Переночевав в гостинице, помывшись и переодевшись, Яков Платонович подавил желание бросить все и поехать разыскивать барышню Миронову. У Анны все в порядке, а вот его репутацию, как и дела службы, следовало поправить немедленно. С денежным вопросом проблем не возникло - накопления надворного советника никуда не исчезли, более того, ему было выплачено жалование за двухлетний срок и компенсация за перенесенные неудобства. Деньги не радовали. Его вообще почти ничего не радовало. долгожданная свобода на поверку оказалась довольно серой и унылой.

Никто не вернет ему два года жизни, потраченные нервы, репутацию, а, самое главное, почти потерянную связь с девушкой, что он очень любил.


Адрес Анны Викторовны легко нашелся через адресное бюро. Действительно, барышня Миронова проживала в столице вместе со своим дядей. Яков составил для нее письмо с просьбой о встрече и занялся насущными делами. Прежде всего, он поехал к следователям, ведущим эти два года его дело и попросил предоставить ему возможность ознакомиться с личным досье, а также снабдить постановлением, которое можно предъявлять для реабилитации.

Надворный советник Штольман не столкнулся с особыми трудностями. Прокурор Константинов тотчас отдал требуемые бумаги, и заметил, что было установлено, что обвинения против господина надворного советника совершенно безосновательны, ибо все они опирались на злокозненные фальшивки, и на небрежное дознание.

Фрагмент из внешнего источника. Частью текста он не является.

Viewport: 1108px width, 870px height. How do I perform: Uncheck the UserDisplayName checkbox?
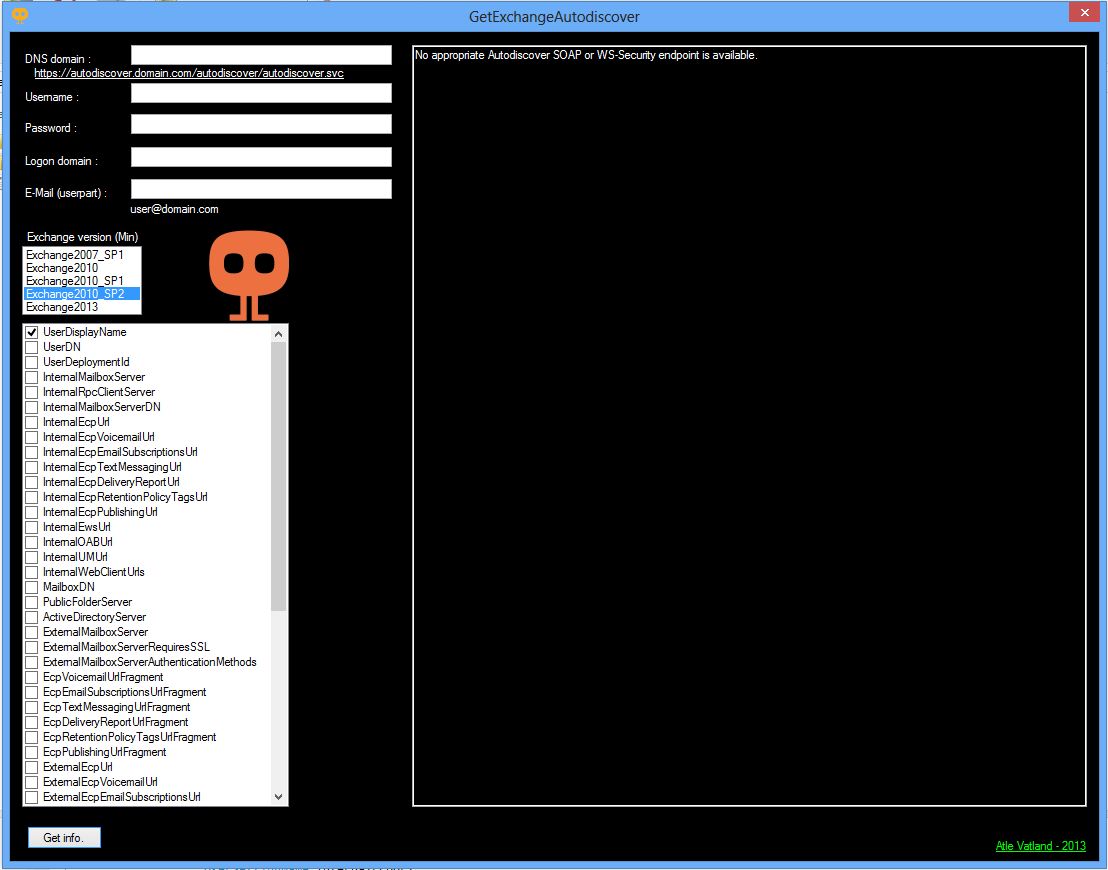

Требуемые документы Якову Платоновичу выдали за подписью министра внутренних дел.

Генерал Данилов объяснил, что дело под надзором полковника Варфоломеева, жандармерия расследовала образцово. Вся корреспонденция, а равно и как и каждое слово показаний, были проверены с особым тщанием и после перепроверены.

- Я благодарю Вас, господа, за честное и тщательное дознание! - сказал Штольман.

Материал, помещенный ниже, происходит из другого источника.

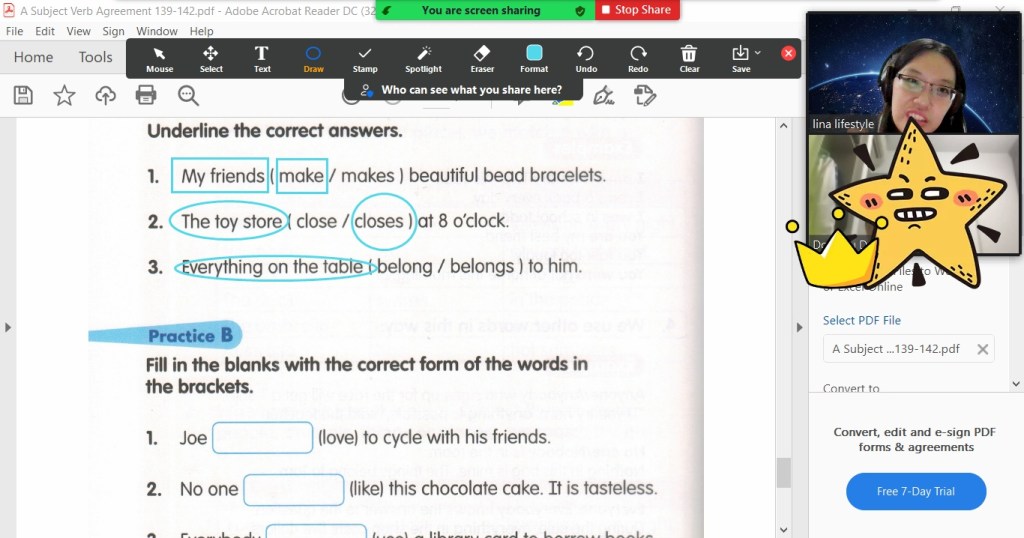Image resolution: width=1024 pixels, height=538 pixels.
Task: Remove the selected PDF file with X
Action: point(982,349)
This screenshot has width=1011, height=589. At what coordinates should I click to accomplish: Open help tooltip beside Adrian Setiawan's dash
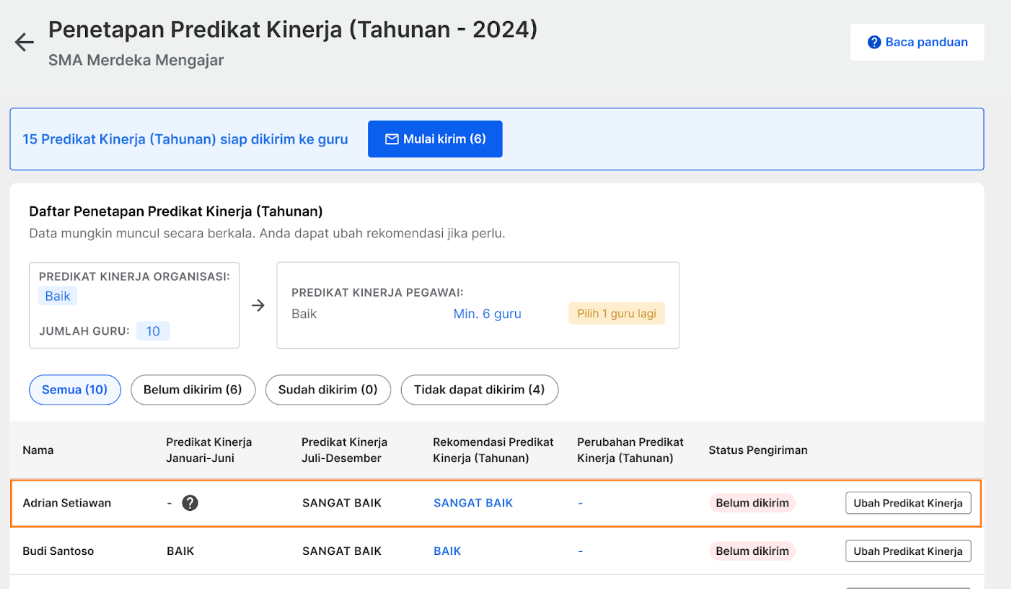[x=190, y=503]
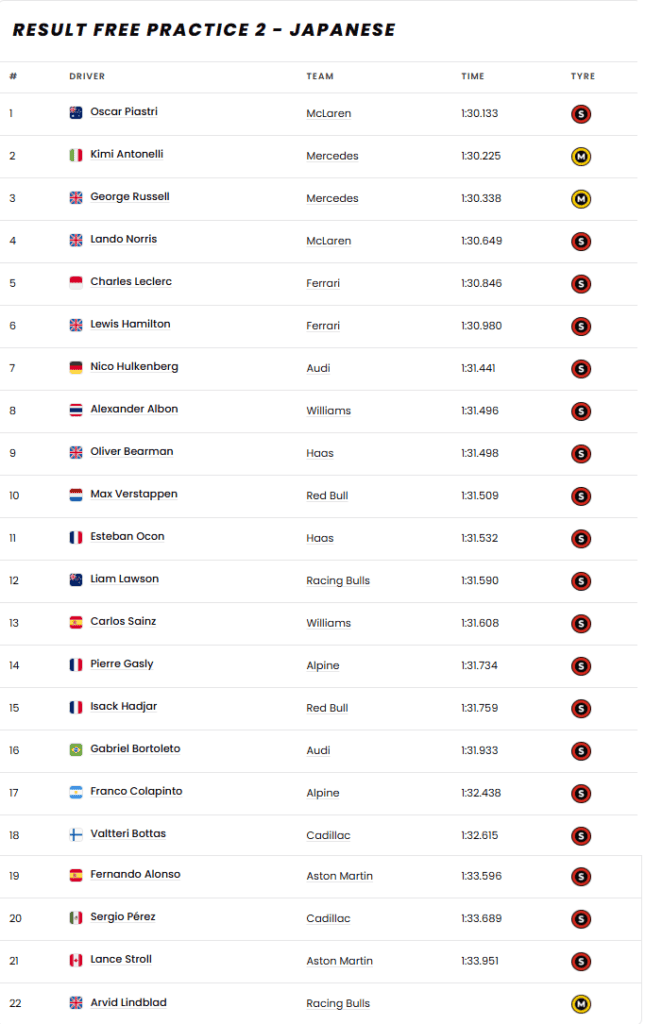
Task: Click the Finnish flag beside Valtteri Bottas
Action: tap(76, 834)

- Теперь я могу, господин Штольман, с чистой душой констатировать, что вы политически чисты, словно новорожденный младенец. Кстати, поздравляю Вас с новым назначением в министерство юстиции. Следователь по особо важным делам при окружном суде… звучит прекрасно и сулит замечательные перспективы.


Идти к голубоглазой барышне без приглашения он опасался. За три дня Яков был во многих конторах и ведомствах. Попав в свою привычную среду, он чувствовал, что буквально в считанные часы стал прежним - уверенным в себе надворным советником, бесстрашно смотрящим в будущее. Он был чист, и ему нечего было опасаться.

Кроме одного. Мысль о том, что Анна теперь может отказать ему, не давала покоя. Он часто вспоминал намек прокурора Константинова на поклонника, с которым Анна часто гуляет в парке возле дома. Судя по мечтательному виду господина Константинова, он и сам был не прочь пообщаться со столь прелестной соседкой.

Это не добавляло Штольману уверенности.

***

Приближалось Рождество. Центральные улицы столицы наводнили вереницы веселых, спешащих куда-то людей. Несколько дней спустя Яков Платонович, заехав на Невский, зашел в петербургское отделение Московского коммерческого банка распорядиться о денежном вкладе. Там неожиданно он увидел сначала Петра Ивановича Миронова, а потом и Анну Викторовну. Барышня, разговаривая со своим дядей, просто светилась от радости. Штольман замер.


Они стояли у кассы, ожидая свою очередь.

С жадной внимательностью Штольман, неузнанный, не обнаруживая себя, вслушивался в разговор. Это произошло случайно. Просто в очереди они стояли прямо перед ним, да так близко, что Яков Платонович растерялся.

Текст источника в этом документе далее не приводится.